Foreign direct investment (FDI) in the multi-brand retail may be allowed subject to a stiff condition that global retailers will have to invest heavily in the back-end infrastructure like warehousing and cold storage.
The Department of Industrial Policy and Promotion (DIPP) will soon come up with concept papers on relaxing norms for FDI in different sectors including multi-brand retail.
The paper on FDI in retail may include a provision that global retailers interested in opening multi-brand stores in the country will have to put in a significant part of their investment in the back-end infrastructure, a source in the know of the development said.
"We will put this in the discussion paper," the said, adding the discussion papers seeking comments from stakeholders are expected to be put in the public domain soon.
At present, FDI is not allowed in the multi-brand retail sector, which is dominated by the neighbourhood kirana stores and is a politically-sensitive topic.
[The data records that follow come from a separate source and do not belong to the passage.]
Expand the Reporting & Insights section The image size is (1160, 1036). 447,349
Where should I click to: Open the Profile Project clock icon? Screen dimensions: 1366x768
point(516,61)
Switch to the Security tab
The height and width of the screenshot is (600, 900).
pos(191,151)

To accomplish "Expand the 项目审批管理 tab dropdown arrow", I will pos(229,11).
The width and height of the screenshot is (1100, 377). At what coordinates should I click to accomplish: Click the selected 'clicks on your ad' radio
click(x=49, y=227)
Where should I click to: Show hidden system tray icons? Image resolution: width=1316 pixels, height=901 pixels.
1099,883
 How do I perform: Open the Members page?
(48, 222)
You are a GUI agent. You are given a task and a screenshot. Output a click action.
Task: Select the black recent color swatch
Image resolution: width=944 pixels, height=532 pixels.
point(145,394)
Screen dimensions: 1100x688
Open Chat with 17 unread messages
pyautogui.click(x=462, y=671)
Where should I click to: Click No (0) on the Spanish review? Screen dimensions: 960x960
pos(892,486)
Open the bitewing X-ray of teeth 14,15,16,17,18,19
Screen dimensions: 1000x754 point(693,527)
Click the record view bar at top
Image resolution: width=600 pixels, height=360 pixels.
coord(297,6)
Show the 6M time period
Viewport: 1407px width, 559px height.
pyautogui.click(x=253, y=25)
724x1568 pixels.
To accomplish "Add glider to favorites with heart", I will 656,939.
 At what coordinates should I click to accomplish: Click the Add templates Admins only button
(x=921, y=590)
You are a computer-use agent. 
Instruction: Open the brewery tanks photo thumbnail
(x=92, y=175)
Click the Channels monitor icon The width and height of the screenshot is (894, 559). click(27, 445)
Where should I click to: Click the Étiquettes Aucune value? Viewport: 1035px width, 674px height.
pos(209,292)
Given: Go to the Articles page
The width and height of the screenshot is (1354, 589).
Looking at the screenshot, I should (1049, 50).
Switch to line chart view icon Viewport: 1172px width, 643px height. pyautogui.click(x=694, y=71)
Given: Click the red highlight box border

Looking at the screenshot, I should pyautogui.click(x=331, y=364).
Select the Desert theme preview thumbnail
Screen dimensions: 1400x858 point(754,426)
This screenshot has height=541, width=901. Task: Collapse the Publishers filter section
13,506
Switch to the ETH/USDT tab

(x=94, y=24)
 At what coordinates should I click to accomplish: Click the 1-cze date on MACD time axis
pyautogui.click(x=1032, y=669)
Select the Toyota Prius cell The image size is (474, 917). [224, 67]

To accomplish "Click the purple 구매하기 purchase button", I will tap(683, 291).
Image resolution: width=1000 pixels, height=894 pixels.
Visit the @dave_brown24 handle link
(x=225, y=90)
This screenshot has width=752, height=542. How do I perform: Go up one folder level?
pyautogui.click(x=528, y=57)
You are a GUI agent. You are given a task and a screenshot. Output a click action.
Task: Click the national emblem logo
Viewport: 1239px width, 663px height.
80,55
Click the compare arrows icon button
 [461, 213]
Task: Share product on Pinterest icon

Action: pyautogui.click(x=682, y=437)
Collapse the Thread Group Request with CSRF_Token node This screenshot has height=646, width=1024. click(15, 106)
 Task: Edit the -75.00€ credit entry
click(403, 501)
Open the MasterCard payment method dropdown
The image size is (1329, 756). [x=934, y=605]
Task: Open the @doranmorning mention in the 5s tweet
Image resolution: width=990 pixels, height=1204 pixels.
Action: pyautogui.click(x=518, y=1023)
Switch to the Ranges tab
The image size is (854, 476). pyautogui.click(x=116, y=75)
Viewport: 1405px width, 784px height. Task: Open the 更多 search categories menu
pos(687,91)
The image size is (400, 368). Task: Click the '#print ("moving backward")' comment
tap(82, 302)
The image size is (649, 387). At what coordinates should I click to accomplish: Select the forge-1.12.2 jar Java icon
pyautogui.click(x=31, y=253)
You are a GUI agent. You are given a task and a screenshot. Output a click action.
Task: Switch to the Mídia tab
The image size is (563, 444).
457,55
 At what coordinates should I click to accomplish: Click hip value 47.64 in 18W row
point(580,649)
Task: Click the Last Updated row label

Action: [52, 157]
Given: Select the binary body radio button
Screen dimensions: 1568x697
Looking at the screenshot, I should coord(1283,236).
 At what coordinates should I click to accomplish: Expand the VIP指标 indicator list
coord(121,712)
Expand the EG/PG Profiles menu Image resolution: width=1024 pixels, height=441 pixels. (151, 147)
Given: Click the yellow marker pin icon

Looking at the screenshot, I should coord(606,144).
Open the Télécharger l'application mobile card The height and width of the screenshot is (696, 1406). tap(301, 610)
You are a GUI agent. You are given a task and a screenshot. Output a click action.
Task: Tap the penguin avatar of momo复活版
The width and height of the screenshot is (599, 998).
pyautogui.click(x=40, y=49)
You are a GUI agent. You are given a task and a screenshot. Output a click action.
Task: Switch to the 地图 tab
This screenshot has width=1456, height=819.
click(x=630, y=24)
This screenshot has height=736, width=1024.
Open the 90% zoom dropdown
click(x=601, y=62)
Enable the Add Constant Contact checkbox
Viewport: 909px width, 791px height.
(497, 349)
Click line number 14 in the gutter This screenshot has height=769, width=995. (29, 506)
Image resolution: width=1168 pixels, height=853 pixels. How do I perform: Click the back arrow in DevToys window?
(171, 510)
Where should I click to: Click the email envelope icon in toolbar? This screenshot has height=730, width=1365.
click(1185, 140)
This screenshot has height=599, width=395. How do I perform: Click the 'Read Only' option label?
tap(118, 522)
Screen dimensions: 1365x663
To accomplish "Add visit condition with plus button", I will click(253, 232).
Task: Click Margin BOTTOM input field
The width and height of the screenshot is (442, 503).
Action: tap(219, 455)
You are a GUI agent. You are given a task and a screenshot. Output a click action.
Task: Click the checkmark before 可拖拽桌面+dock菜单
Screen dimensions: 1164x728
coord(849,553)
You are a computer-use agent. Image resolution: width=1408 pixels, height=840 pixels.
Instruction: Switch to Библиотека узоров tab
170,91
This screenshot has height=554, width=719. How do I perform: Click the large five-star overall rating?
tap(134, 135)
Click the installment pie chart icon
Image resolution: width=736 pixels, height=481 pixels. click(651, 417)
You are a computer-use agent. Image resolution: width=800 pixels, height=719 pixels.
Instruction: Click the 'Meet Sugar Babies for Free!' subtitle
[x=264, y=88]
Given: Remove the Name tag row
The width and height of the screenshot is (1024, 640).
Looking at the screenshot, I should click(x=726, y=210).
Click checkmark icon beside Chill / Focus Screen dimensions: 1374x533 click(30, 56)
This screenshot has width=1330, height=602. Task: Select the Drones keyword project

However, foreign players are permitted in wholesale trade as also single-brand, high-end retail.
Expressing concern over high food prices, Prime Minister Manmohan Singh had recently suggested changes in the retail FDI policy so as to narrow the gap between the consumer and farm gate prices. "We need greater competition and therefore need to take a firm view on opening up of the retail trade," the Prime Minister had said recently.
Since FDI is not permitted in retail, world's number one retailer WalMart has settled for cash-n-carry (wholesale) joint venture with the Bharti Group.
Under 5 per cent of the country's retail is in the organised space today, and a few homegrown players like Future Group, Reliance Retail, Spencer's dominate the scene.